According to reactance theory, when an object is much wanted, and access is restricted through perceived costs, its demand increases, and a person can use all means, including illegal ones, to acquire the product. Thus, according to Kukla-Gryz et al., digital piracy is a behavioral response of consumers to the price they perceive as unfair. Another reason that Kukla-Gryz et al. identify as the motivating factor for piracy is a negligible variable and high-fixed costs for digital markets as they differ significantly from the traditional brick-and-mortar stores. Thus, this article is useful because it deeply examines the leading causes of digital piracy.
Pham, Quoc T., et al. “Factors Affecting on the Digital Piracy Behavior: An Empirical Study in Vietnam.” Journal of Theoretical and Applied Electronic Commerce Research, vol. 15, no. 2, 2020, pp. 122-135.
Pham et al. begin by acknowledging the fact that, in many parts of the world, digital products are mostly illegally consumed, a trend that has severe adverse effects on e-commerce. The researchers carried out a case study of Vietnam on the leading factors of digital piracy behavior since the country experiences relatively high cases of this illegal practice, focusing on students. In 2015, the prevalence of digital piracy in Vietnam was 78%. The consumption of illegal digital products comes from an individual’s intention since it is easy for them to understand that they are consuming unauthorized content. Pham et al. define digital piracy as the consumption of illegally obtained digital products, including e-books, music, videos, and software.
This research identifies factors for this behavior as economic, psychological, ethical, and cultural. The theory of planned behavior best describes the reason for increased incidents of digital piracy in Vietnam. There is an uneasiness of regulating the access and use of unlicensed digital products, making it possible for the pirates to download and sell the content and materials they obtain illegally. Thus, this article is reliable as it presents the findings from Vietnam’s digital piracy case study.
Smith, Michael D., and Brett Danaher. “The Digital-Piracy Dilemma.” Harvard Business Review, 2020, Web.

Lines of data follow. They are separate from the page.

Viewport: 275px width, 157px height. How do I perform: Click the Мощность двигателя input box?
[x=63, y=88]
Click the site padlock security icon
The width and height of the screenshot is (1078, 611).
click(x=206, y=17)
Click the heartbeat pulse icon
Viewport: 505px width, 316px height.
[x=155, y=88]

In this article, Smith and Danaher assess a somewhat strange position regarding the effect of digital piracy on the film industry and the digital market as a whole. They argue against the view that although copyright owners can protect their content from pirates, digital piracy increases market awareness of a product through word-of-mouth, which boosts sales. As such, some observes of the digital industry think that the efforts by governments ad individual firms to try to combat it may not bear fruits to the expected extent. However, the sales being boosted by digital piracy are the illegal ones while the legitimate continue to be negatively affected.
The suggestions Smith and Danaher propose to tackle this issue include making anti-piracy regulation stricter about making pirated content more difficult to supply, more complicated to discover, and riskier to consume. The most important thing for policymakers and regulators to do is enforcing copyrights online to protect content creators and consumers. This move will enable rights holders to develop autonomy as to the length of time their content can be accessed freely. Thus, this article is helpful as it assesses the generally accepted hypotheses regarding the effect of digital piracy.